Concerning his teaching, Ralph calculated that he taught over 1000 students in his specialty laboratory course: Microbiology of Winemaking—and most of those students are now widely distributed throughout the wineries of California and of the rest of the world. Even after he retired Ralph, Ralph was still involved in lecture presentations, in consultations and in wine judgings. Ralph also instructed a Distance Learning class, “Introduction to Winemaking,” through UCD Extension, with about 100 students annually.

Aside from his professional accomplishments, Ralph was a wonderful, warm person. His hospitality was legendary, and it was impossible to not have a good time in his presence, especially when he would flash his trademark smile under that bushy mustache, inevitably with a glass of wine in one of his hands.

Dr Kunkee's memorial service will begin at 11:00 am on Saturday, January 7, 2012 in the UC Davis Conference Center, on the south end of the UC Davis campus. It will be followed by a celebration of Ralph’s life in the Sensory Building of the Robert Mondavi Institute for Wine & Food Science (walking distance from the Conference Center). RSVP required. Sign up at http://ucce.ucdavis.edu/survey/survey.cfm?surveynumber=7633 We will have food and wine, and you're invited to bring some of your own wine to share. Parking is nearby, $7 in cash or credit card.

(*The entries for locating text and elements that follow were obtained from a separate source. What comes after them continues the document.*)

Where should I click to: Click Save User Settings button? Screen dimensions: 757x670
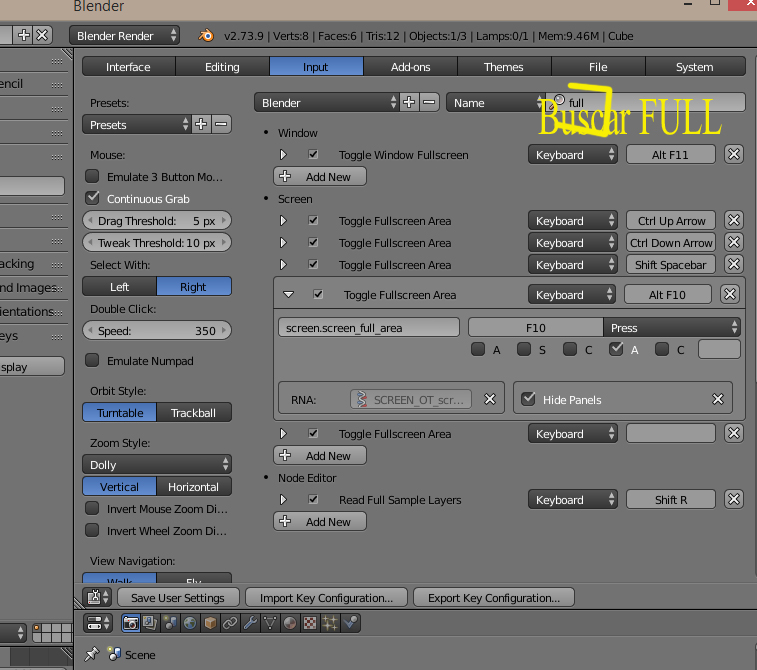[178, 598]
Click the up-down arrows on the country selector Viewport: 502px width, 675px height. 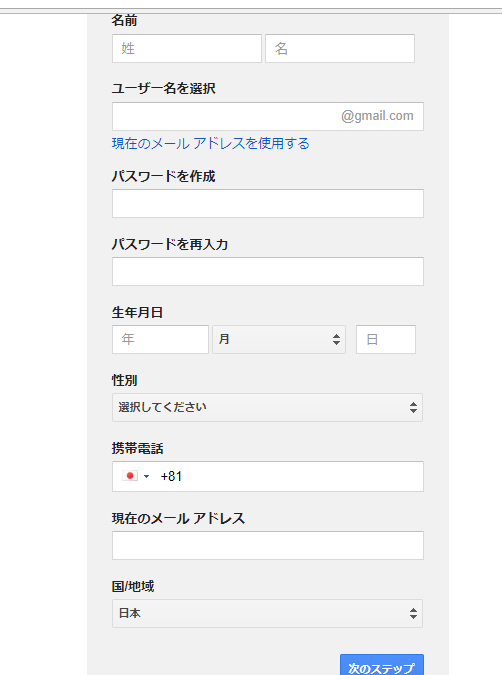413,613
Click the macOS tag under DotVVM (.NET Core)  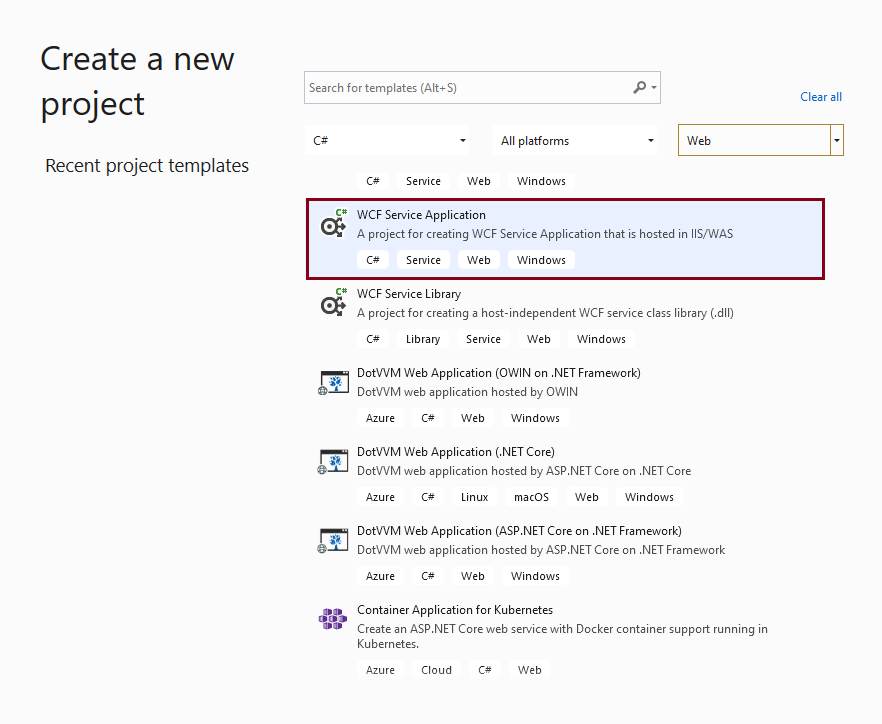531,496
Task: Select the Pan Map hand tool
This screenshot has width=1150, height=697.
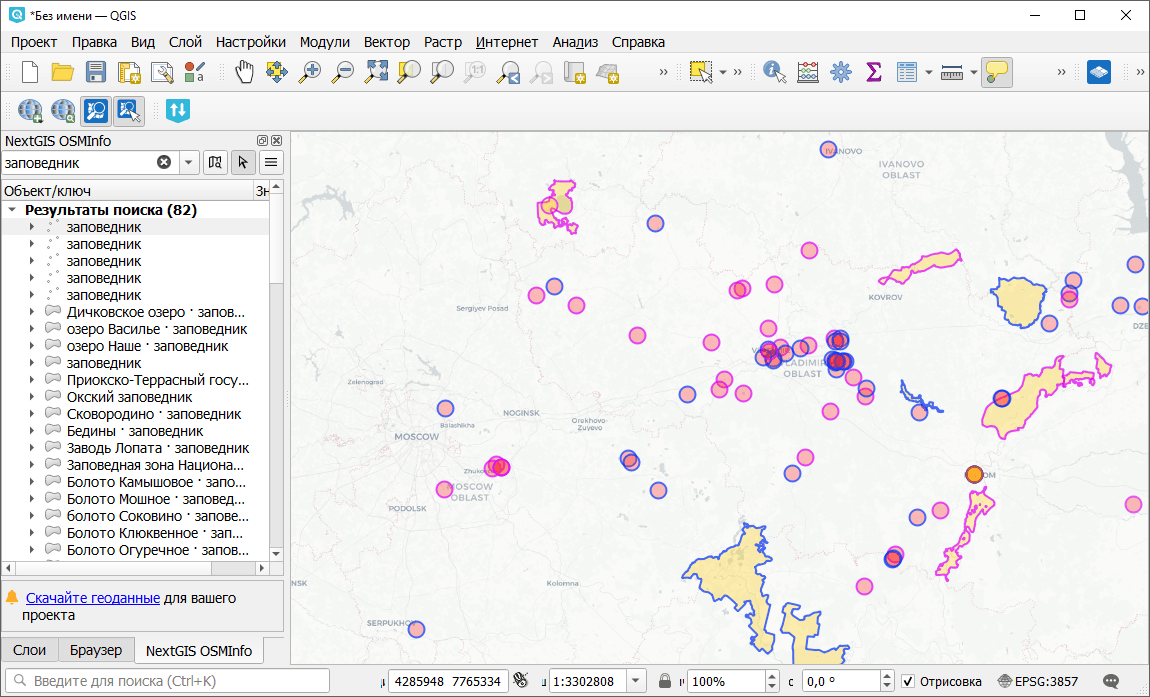Action: (245, 71)
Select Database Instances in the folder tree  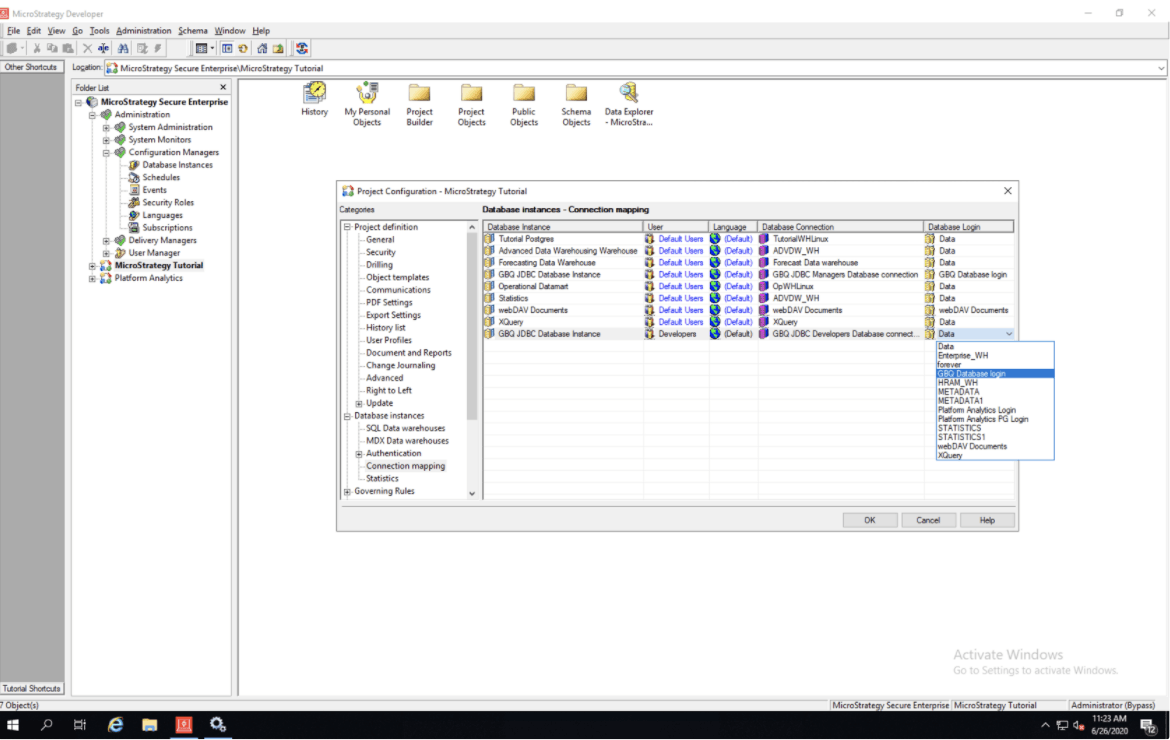click(177, 165)
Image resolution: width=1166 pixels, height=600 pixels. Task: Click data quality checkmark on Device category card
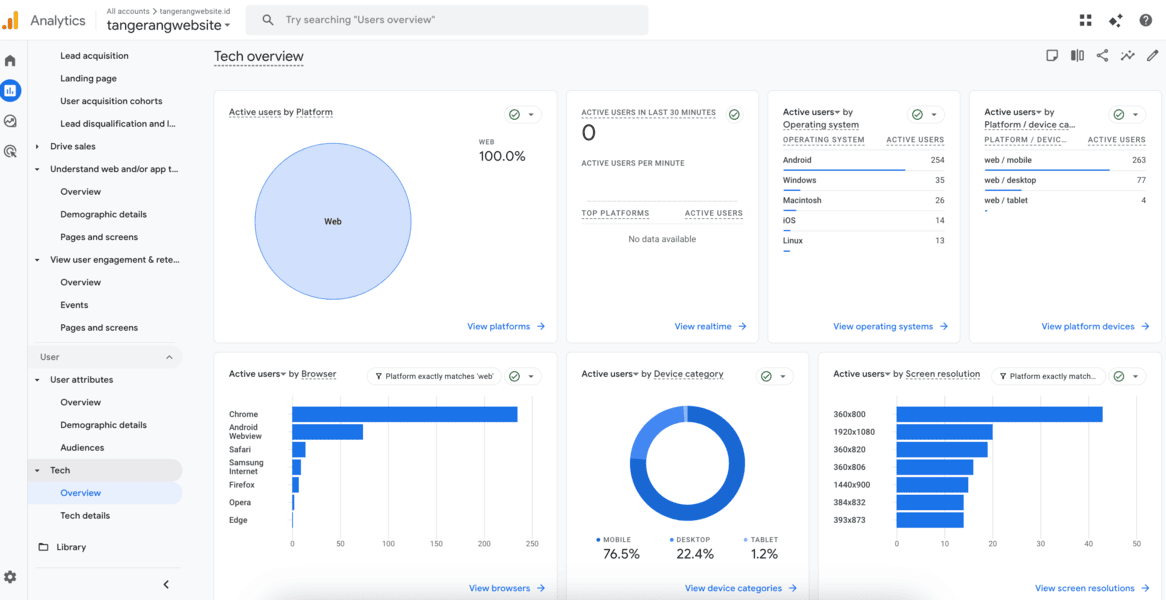click(766, 376)
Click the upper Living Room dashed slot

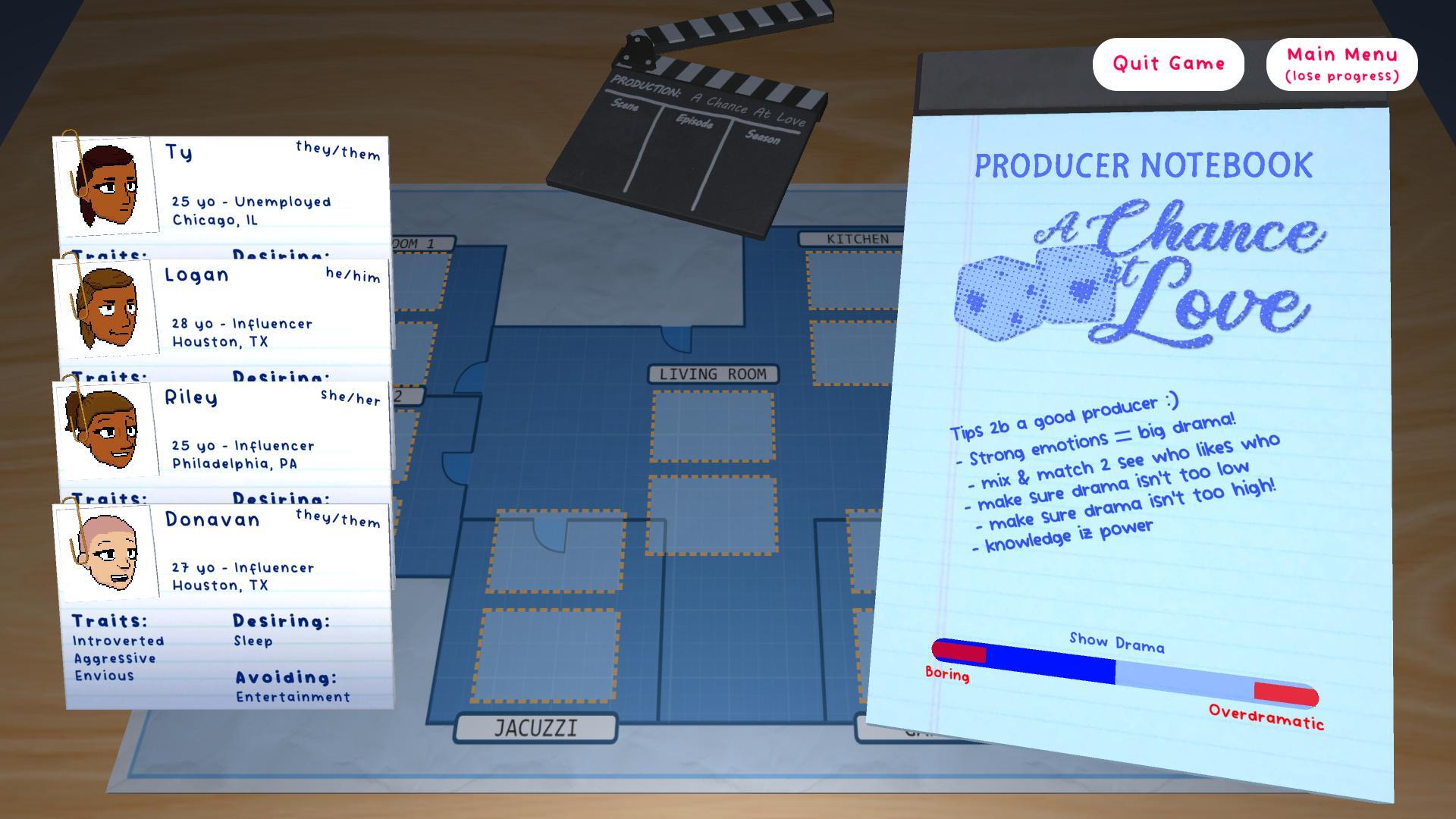click(x=713, y=426)
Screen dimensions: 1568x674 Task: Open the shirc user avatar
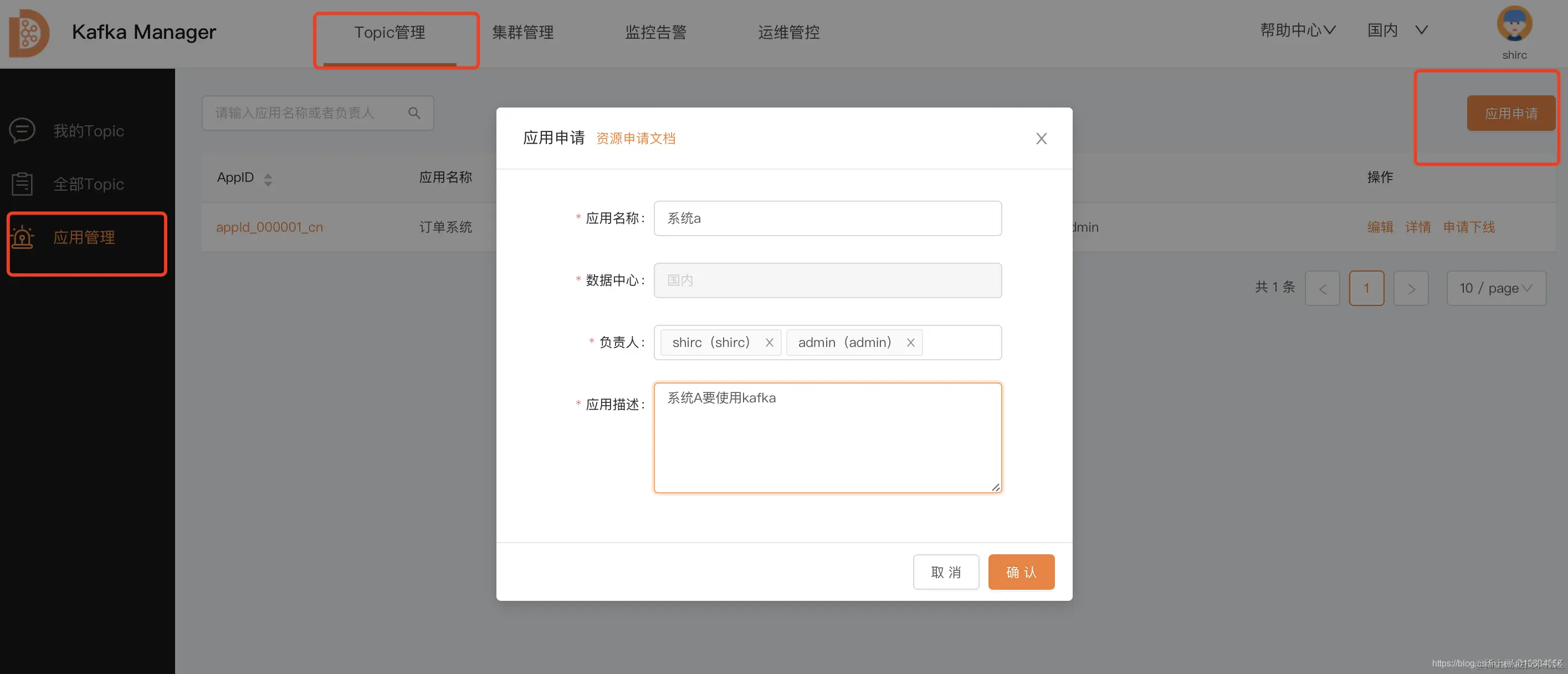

You can post a remembrance of Ralph at our Facebook page at:

http://www.facebook.com/pages/Department-of-Viticulture-and-Enology-at-UC-Davis/265631063463262 and we will collect them.


Thomas Matthews — New York City —  January 3, 2012 10:55am ET

Andew, thanks for posting the information about Ralph Kunkee; I'm sure he will be missed by many.

Matt, I'm sure there are many people who were not included in our list. We welcome additions from our readers, as we honor everyone who has devoted their lives to the world of wine.


Jan Mccartan — Hood River, Oregon, usa —  January 12, 2012 12:08pm ET

Phil DeVito, Oregon original sommelier, passed away on November 27, 2011. Phil was one of the pioneers of the Oregon wine scene who help bring Oregon and Washington wines to the table. He introduced countless guests and servers to the joys of wine as part of dining. He was very generous with his knowledge and gentle with his presentation. He was a real class act and many of us owe our introduction to wine to him. He created the wine program of Salishan Lodge, Oregon only Grand Award Winner.